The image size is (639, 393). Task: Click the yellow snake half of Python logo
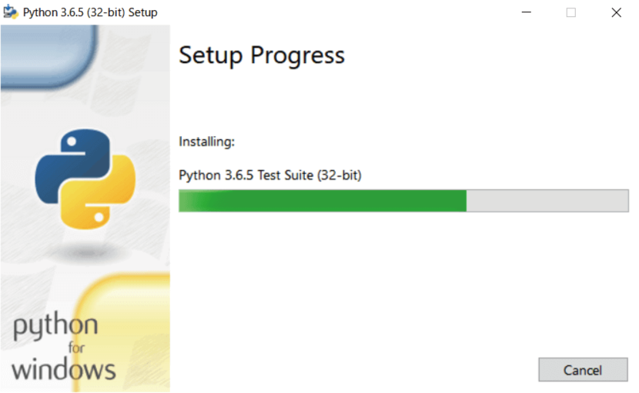coord(100,195)
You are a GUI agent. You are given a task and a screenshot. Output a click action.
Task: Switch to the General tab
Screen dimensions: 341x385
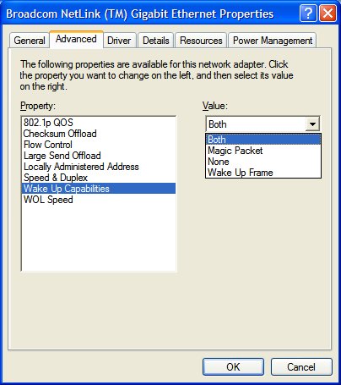pyautogui.click(x=30, y=41)
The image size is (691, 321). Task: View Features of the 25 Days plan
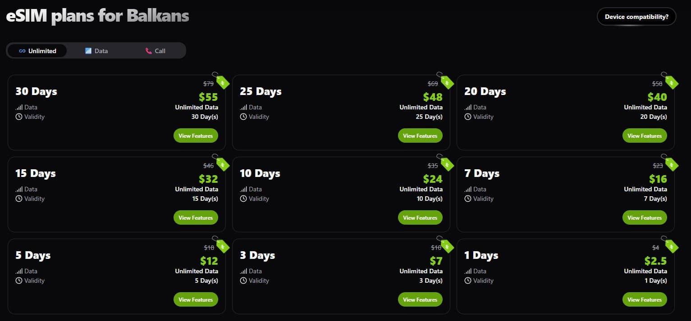pos(420,136)
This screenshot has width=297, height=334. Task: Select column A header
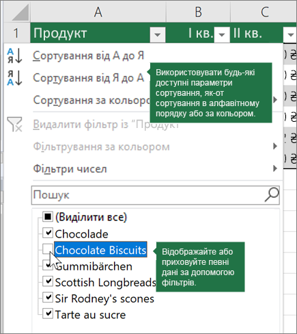point(98,12)
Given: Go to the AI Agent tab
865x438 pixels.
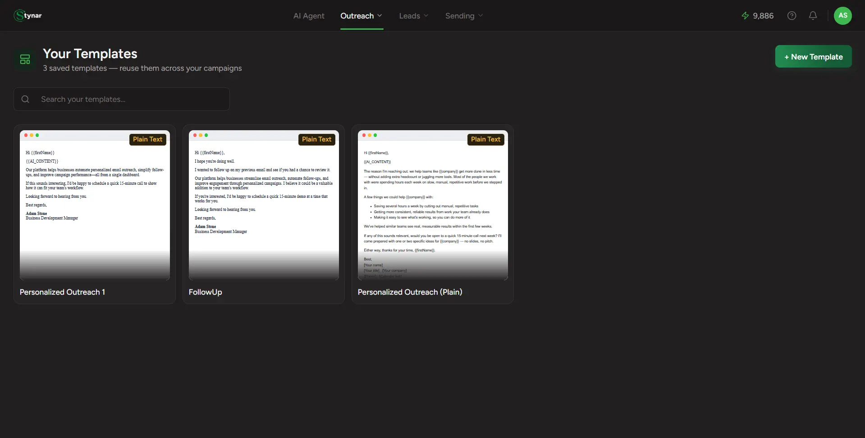Looking at the screenshot, I should coord(309,16).
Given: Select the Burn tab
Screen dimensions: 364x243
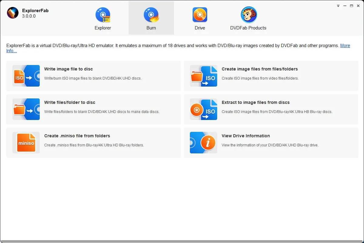Looking at the screenshot, I should [151, 18].
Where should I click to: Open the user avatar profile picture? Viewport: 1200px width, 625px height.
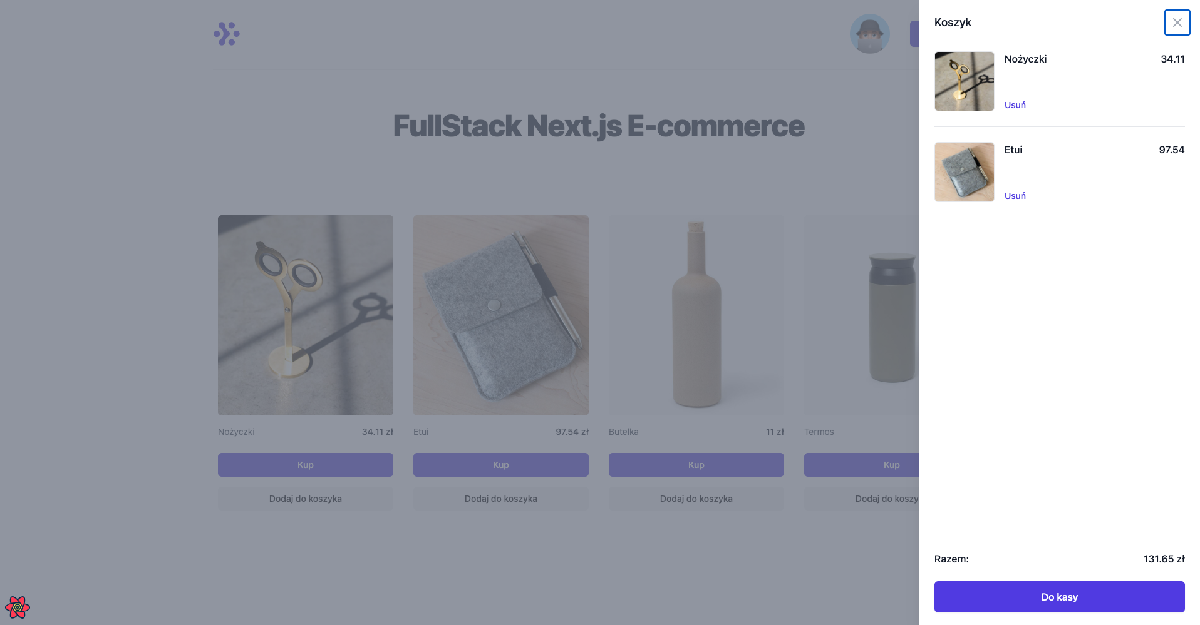pos(869,34)

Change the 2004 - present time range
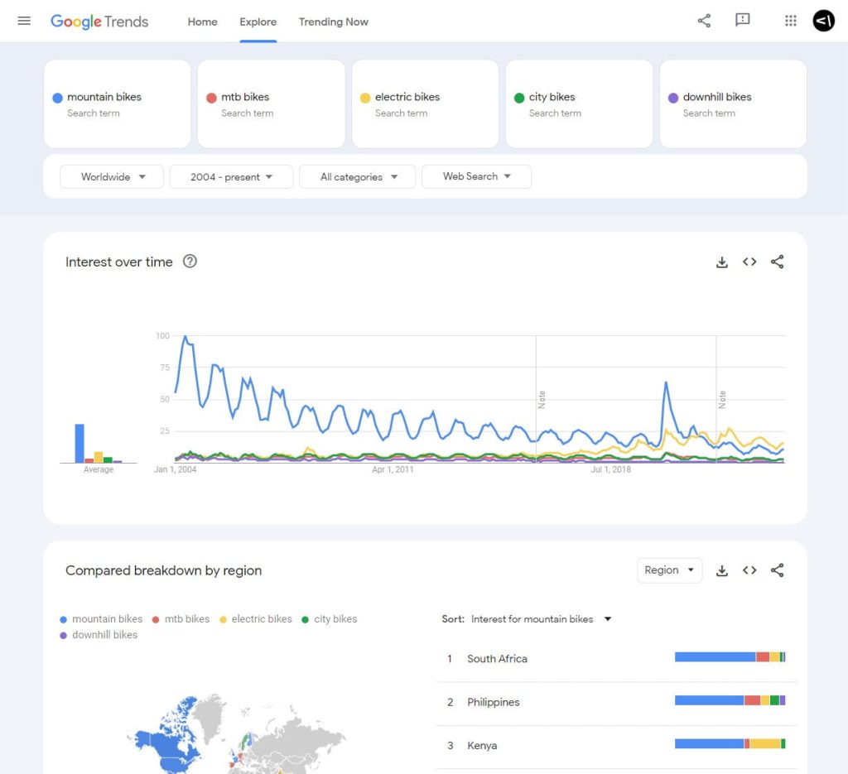pyautogui.click(x=231, y=176)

- - - - -

Your task is to copy word for word the lines from the line containing "This screenshot has" to the end of the listing, both included, and to drop any pictures.

This screenshot has width=297, height=334. Task: Select column A header
point(98,12)
Given: Go to the AI Agent tab
865x438 pixels.
Looking at the screenshot, I should coord(309,16).
Given: Select the Burn tab
Screen dimensions: 364x243
Looking at the screenshot, I should [151, 18].
Where should I click to: Open the user avatar profile picture? Viewport: 1200px width, 625px height.
pos(869,34)

Change the 2004 - present time range
pyautogui.click(x=231, y=176)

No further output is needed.